120. Q. What is the light that can dispel this ignorance of ours and remove all sorrows?

A. The knowledge of the “Four Noble Truths,” as Buddha called them.

121. Q. Name these Four Noble Truths.


1. The miseries of evolutionary existence resulting in births and deaths, life after life.

2. The cause productive of misery, which is the selfish desire, ever renewed, of satisfying one’s self, without being able ever to secure that end.

3. The destruction of that desire, or the estranging of one’s self from it.

4, The means of obtaining this destruction of desire.

122. Q. Tell me some things that cause sorrow.

A. Birth, decay, illness, death, separation from objects we love, association with those who are repugnant, craving for what cannot be obtained.

123. Q. Do these differ with each individual?

A. Yes: but all men suffer from them in degree.

124. Q. How can we escape the sufferings which result from unsatisfied desires and ignorant cravings?

A. By complete conquest over, and destruction of, this eager thirst for life and its pleasures, which causes sorrow.

125. Q. How may we gain such a conquest?

A. By following in the Noble Eight-fold Path which Buddha discovered and pointed out.

126. Q. What do you mean by that word: what is this Noble Eight fold Path? (For Pâlî name see Q. 78).

A. The eight parts of this path are called aṅgas they are:

1. Right Belief (as to the law of Causation, or Karma);

2. Right Thought;

3. Right Speech;

4. Right Action;

5. Right Means of Livelihood;

6. Right Exertion;

7. Right Remembrance and Self-discipline;

8. Right Concentration of Thought.

The man who keeps these aligns in mind and follows them will be free from sorrow and ultimately reach salvation.

127. Q. Can you give a better word for salvation?

A. Yes, emancipation.

128. Q. Emancipation, then, from what?

A. Emancipation from the miseries of earthly existence and of re-births, all of which are due to. ignorance and impure lusts and cravings.

129. Q. And when this salvation or emancipation is attained, what do we reach?

A. Nirvâṇa.

130. Q. What is Nirvâṇa?

A. A condition of total cessation of changes, of perfect rest; of the absence of desire and illusion and sorrow; of the total obliteration of everything that goes to make up the physical man. Before reaching Nirvâṇa man is constantly being re-born: when he reaches Nirvâṇa he is re-born no more.

131. Q. Where can be found a learned discussion of the word Nirvâṇa, and a list of the other names by which the old Pâlî writers attempted to define it?

A. In the famous Dictionary of the Pâlî Language, by the late Mr. R. C. Childers, is a complete list.

132. Q. But some people imagine that Nirvâṇa is some sort of heavenly place, a Paradise. Does Buddhism teach that?

A. No. When Kûtadanta asked the Buddha “Where is Nirvâṇa,” he replied that it was “Wherever the precepts are obeyed.”

133. Q. What causes us to be re-born?

- SUPPLIED INFORMATION -
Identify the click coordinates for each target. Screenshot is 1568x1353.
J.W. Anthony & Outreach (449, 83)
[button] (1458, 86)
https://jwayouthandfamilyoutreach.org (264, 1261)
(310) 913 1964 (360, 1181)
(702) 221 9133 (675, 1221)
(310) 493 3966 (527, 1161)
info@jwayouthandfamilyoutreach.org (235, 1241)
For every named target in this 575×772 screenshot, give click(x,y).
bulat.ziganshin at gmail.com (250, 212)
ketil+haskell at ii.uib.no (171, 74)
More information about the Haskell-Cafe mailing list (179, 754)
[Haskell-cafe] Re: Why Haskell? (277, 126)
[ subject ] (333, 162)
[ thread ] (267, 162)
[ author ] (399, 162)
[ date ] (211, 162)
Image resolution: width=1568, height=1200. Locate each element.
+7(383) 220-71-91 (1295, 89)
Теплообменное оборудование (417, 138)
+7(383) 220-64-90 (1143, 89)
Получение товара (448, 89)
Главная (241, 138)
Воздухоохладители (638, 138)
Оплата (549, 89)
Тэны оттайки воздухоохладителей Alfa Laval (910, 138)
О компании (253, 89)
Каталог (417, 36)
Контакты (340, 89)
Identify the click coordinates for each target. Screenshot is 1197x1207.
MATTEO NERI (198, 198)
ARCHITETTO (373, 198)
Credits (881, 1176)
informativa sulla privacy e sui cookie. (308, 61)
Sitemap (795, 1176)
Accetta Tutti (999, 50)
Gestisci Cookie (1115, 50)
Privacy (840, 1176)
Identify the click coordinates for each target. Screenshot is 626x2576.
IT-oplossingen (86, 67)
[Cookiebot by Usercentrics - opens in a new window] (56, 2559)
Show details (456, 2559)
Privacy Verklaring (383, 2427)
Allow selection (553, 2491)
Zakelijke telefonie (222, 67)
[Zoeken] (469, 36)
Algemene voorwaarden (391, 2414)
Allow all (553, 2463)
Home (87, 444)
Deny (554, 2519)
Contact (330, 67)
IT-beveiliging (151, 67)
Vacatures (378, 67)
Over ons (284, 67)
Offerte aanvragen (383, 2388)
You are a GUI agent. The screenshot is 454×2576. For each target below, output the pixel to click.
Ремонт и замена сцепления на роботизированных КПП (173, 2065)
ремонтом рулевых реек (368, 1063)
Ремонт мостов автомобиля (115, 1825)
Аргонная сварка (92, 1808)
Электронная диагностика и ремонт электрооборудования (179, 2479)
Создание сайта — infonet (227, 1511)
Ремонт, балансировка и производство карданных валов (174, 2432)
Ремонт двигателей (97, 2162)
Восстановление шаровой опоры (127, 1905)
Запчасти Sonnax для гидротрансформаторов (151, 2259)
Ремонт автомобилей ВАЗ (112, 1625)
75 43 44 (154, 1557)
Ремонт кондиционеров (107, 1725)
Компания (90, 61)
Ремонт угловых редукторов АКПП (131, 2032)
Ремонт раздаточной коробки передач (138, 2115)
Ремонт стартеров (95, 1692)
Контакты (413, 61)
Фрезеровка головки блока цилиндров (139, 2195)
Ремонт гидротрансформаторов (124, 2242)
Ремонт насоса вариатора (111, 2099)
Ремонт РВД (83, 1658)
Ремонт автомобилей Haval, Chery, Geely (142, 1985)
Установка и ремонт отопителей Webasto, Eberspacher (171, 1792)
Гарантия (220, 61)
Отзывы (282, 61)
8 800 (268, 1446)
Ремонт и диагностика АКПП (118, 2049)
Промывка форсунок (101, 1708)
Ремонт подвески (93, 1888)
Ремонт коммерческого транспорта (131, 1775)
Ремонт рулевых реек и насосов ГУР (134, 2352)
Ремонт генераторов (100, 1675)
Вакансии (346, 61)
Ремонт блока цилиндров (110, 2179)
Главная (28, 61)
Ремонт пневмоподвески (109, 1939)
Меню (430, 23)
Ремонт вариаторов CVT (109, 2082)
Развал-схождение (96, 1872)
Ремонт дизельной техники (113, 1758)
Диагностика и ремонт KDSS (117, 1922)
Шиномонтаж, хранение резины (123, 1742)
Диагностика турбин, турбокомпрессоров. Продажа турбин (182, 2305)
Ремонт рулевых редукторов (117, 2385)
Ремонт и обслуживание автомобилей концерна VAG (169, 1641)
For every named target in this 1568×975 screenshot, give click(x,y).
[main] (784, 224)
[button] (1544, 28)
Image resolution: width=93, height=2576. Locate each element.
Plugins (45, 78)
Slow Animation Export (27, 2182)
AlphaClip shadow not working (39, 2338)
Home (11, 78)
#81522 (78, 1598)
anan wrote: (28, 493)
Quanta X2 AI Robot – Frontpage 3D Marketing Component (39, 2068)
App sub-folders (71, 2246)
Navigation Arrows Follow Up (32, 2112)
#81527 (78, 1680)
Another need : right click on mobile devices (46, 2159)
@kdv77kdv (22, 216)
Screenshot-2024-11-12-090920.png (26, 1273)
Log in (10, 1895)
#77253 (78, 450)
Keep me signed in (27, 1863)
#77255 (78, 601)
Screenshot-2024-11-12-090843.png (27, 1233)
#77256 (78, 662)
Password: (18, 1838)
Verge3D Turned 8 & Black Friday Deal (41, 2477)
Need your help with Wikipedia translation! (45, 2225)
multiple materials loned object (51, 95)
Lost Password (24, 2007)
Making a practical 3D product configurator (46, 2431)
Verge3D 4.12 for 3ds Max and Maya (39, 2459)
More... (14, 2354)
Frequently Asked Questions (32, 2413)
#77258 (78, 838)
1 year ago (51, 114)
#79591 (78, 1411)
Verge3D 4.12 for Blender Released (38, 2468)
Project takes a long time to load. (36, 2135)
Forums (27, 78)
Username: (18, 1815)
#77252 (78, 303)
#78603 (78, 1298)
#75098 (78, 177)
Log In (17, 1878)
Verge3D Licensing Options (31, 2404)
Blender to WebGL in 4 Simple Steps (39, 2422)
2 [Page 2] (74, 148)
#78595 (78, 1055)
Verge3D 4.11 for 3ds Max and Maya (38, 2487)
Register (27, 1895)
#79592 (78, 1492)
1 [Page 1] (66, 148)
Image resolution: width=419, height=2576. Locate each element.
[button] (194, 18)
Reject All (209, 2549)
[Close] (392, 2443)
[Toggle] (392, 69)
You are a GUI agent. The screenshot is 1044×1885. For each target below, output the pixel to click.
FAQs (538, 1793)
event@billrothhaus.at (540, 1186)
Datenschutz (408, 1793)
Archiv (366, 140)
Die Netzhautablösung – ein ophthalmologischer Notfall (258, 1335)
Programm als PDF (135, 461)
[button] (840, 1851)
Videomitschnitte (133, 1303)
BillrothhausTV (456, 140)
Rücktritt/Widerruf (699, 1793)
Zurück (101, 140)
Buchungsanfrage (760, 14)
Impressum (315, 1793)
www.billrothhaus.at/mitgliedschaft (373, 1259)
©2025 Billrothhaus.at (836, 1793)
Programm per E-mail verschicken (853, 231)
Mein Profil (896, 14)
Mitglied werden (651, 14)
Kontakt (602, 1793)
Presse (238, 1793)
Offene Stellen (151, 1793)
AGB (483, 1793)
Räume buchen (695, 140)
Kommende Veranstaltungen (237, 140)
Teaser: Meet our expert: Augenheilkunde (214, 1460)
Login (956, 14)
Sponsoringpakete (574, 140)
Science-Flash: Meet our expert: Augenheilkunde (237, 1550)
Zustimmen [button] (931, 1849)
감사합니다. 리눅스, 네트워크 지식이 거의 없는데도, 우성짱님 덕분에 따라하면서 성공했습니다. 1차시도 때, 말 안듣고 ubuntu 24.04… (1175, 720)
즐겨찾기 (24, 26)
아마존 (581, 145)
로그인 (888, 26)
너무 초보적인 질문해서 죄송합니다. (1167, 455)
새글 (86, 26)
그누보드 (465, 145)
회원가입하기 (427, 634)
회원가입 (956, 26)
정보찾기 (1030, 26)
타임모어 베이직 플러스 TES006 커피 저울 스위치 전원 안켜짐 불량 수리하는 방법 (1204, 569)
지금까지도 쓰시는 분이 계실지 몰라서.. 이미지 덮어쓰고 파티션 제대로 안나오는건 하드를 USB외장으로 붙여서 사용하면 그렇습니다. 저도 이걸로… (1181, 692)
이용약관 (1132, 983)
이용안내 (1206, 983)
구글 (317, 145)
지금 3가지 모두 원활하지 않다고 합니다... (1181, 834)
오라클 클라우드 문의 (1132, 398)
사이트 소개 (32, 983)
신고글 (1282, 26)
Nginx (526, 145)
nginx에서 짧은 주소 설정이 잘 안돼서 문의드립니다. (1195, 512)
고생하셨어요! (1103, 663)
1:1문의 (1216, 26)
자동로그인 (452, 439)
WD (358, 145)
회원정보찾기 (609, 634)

- TASK STATEMENT -
Answer these questions using the excerpt on the Four Noble Truths.
(a) What word is offered as a better word for salvation?
(b) What is the seventh part of the Noble Eight-fold Path?
(c) When Kûtadanta asked where Nirvâṇa is, what did the Buddha reply?
These records have no connection to the excerpt on the Four Noble Truths.

- OUTPUT FOR THIS TASK -
(a) Emancipation.
(b) Right Remembrance and Self-discipline.
(c) "Wherever the precepts are obeyed."